• What this task involves:
Revise the lines from the line with "Task: Select the Reading nav item" to the line with "The image size is (203, 119). pos(38,44)" so that "caret arrow" becomes "dropdown arrow", leaving everything else unchanged.
** Start of Entries provided **
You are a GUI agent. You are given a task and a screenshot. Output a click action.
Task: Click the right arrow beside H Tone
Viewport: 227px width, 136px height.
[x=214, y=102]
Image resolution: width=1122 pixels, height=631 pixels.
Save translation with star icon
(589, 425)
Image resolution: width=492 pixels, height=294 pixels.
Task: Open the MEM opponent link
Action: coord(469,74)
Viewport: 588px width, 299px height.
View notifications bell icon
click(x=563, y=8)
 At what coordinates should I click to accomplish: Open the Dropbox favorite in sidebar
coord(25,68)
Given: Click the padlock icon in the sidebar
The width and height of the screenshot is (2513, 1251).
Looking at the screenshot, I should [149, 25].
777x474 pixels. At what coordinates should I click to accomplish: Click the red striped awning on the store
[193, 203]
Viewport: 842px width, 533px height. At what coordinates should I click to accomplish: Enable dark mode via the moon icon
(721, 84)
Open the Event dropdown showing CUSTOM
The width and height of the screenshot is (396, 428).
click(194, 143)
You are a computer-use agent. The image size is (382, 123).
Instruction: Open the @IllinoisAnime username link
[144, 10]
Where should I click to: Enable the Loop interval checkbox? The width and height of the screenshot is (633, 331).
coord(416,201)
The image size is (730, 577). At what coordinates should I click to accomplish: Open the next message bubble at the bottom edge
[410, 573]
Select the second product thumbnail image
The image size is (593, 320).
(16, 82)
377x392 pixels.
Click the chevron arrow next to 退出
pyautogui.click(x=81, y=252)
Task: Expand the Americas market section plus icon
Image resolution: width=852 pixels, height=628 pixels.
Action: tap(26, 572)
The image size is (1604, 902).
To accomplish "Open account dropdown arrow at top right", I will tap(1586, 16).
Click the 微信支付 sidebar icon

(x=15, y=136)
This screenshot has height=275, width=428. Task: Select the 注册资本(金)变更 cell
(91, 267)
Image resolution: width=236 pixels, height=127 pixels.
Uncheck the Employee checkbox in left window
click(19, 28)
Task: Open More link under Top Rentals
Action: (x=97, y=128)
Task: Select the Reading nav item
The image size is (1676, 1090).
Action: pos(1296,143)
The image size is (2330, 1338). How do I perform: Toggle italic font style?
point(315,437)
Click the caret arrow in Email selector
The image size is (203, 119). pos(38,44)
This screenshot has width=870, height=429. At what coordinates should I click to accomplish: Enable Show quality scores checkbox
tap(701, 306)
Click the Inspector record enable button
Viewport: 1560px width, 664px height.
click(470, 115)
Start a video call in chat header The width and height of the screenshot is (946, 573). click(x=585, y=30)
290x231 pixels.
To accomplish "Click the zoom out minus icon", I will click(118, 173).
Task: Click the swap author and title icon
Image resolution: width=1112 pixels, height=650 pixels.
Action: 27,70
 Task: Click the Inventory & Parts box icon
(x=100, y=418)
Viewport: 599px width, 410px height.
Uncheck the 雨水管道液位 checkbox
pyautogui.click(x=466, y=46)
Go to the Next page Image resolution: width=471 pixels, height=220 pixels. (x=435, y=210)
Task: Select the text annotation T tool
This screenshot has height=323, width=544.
** End of Entries provided **
• Written reply:
Task: Select the Reading nav item
The image size is (1676, 1090).
Action: pos(1296,143)
The image size is (2330, 1338). How do I perform: Toggle italic font style?
point(315,437)
Click the dropdown arrow in Email selector
The image size is (203, 119). pos(38,44)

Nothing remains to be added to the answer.